:: Records provided
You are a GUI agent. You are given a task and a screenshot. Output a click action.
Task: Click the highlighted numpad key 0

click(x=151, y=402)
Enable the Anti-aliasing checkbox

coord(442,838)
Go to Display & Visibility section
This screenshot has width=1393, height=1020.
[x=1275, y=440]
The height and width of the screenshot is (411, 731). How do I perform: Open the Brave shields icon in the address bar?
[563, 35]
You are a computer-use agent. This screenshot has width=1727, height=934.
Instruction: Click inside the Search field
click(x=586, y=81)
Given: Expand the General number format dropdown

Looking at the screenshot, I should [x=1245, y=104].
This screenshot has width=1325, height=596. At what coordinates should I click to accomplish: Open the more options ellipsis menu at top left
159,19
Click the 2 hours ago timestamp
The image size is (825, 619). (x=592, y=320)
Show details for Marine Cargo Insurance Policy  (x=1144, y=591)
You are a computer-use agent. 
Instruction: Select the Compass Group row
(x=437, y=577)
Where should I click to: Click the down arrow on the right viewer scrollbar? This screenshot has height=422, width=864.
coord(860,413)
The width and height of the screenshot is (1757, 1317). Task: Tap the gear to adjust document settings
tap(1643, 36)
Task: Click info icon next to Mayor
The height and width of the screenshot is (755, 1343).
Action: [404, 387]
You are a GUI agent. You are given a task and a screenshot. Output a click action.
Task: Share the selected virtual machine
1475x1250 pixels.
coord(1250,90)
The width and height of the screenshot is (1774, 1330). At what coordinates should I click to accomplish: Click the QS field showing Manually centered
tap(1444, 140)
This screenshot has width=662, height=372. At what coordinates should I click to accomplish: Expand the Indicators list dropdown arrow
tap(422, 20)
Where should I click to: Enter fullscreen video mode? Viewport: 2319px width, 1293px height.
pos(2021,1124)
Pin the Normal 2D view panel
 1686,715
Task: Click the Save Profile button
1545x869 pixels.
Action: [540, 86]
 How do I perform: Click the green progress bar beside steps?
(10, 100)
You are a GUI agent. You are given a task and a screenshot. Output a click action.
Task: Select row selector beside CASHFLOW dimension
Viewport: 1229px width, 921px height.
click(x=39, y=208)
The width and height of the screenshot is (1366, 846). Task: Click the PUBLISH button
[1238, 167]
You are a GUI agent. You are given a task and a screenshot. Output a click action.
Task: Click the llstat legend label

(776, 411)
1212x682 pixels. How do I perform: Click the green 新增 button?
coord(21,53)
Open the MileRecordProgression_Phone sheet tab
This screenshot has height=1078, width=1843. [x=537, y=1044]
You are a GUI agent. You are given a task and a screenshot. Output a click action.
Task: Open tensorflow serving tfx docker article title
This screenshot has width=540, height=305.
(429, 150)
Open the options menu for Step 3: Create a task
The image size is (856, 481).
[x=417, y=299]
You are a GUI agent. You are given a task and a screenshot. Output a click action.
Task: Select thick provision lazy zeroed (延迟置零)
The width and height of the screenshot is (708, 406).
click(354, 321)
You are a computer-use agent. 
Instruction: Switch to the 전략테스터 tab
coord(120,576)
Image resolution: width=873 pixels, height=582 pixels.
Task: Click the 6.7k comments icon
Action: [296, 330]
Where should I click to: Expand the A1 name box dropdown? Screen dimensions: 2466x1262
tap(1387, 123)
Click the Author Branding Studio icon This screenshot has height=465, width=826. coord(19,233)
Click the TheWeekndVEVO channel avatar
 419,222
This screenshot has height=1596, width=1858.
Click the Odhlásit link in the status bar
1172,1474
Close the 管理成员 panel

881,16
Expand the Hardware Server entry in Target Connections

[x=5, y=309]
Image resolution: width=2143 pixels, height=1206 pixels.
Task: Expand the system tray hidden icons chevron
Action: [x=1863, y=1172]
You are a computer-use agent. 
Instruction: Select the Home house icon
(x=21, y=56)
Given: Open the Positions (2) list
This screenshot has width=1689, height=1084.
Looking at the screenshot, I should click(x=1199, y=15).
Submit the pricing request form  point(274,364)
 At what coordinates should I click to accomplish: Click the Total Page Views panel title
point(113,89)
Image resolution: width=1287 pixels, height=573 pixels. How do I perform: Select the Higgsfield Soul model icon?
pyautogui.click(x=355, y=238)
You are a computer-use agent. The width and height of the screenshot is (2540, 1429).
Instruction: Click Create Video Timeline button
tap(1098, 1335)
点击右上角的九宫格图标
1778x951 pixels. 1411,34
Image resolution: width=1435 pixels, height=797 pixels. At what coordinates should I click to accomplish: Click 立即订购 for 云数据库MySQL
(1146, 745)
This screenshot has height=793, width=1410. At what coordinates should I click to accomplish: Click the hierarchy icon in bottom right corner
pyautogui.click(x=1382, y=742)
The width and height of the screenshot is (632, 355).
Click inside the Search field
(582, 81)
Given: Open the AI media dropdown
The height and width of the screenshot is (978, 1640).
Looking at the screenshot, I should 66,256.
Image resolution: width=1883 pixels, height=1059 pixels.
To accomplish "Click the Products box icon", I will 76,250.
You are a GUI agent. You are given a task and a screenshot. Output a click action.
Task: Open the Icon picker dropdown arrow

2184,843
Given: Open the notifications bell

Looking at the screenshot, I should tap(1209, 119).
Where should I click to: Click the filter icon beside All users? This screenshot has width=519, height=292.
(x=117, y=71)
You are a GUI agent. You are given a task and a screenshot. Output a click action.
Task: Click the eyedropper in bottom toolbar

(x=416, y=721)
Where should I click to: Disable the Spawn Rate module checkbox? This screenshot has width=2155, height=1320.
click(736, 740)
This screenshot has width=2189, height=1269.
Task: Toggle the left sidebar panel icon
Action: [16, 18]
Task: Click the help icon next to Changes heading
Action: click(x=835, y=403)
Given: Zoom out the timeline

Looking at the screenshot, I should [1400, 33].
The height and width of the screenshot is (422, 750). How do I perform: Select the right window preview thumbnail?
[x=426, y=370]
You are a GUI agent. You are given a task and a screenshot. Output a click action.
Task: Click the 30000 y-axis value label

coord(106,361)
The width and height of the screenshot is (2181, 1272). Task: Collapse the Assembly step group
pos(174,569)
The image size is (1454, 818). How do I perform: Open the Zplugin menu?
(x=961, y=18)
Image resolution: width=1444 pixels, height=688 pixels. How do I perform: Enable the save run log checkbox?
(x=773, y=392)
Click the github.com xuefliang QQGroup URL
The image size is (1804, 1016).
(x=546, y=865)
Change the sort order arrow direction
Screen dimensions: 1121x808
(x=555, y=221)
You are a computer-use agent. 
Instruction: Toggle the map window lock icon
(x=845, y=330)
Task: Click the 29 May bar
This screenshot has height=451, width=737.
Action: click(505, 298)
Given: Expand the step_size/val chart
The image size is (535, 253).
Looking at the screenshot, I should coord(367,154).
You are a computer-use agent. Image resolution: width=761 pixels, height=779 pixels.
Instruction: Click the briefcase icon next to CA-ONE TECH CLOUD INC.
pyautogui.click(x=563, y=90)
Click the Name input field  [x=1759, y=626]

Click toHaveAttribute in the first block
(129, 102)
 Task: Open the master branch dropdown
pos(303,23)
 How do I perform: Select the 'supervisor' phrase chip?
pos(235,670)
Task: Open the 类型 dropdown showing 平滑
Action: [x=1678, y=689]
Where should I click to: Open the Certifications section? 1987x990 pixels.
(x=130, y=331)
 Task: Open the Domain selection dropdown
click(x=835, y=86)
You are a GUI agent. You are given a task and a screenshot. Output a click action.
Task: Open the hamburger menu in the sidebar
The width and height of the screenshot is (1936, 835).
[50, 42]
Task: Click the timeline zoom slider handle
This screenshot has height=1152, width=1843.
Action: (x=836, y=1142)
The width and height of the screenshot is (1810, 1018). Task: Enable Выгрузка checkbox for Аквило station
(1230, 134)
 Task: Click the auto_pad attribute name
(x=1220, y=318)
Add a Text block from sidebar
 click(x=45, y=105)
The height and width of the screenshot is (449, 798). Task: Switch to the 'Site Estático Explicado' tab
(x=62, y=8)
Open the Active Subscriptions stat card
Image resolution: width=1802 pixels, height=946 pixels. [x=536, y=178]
::::
### To do
Scan the entries above for the line containing "Image resolution: width=1444", and copy it and all lines after it exactly, down to and including the line containing "Task: Click the 29 May bar".

### Answer to the problem
Image resolution: width=1444 pixels, height=688 pixels. How do I perform: Enable the save run log checkbox?
(x=773, y=392)
Click the github.com xuefliang QQGroup URL
The image size is (1804, 1016).
(x=546, y=865)
Change the sort order arrow direction
Screen dimensions: 1121x808
(x=555, y=221)
You are a computer-use agent. 
Instruction: Toggle the map window lock icon
(x=845, y=330)
Task: Click the 29 May bar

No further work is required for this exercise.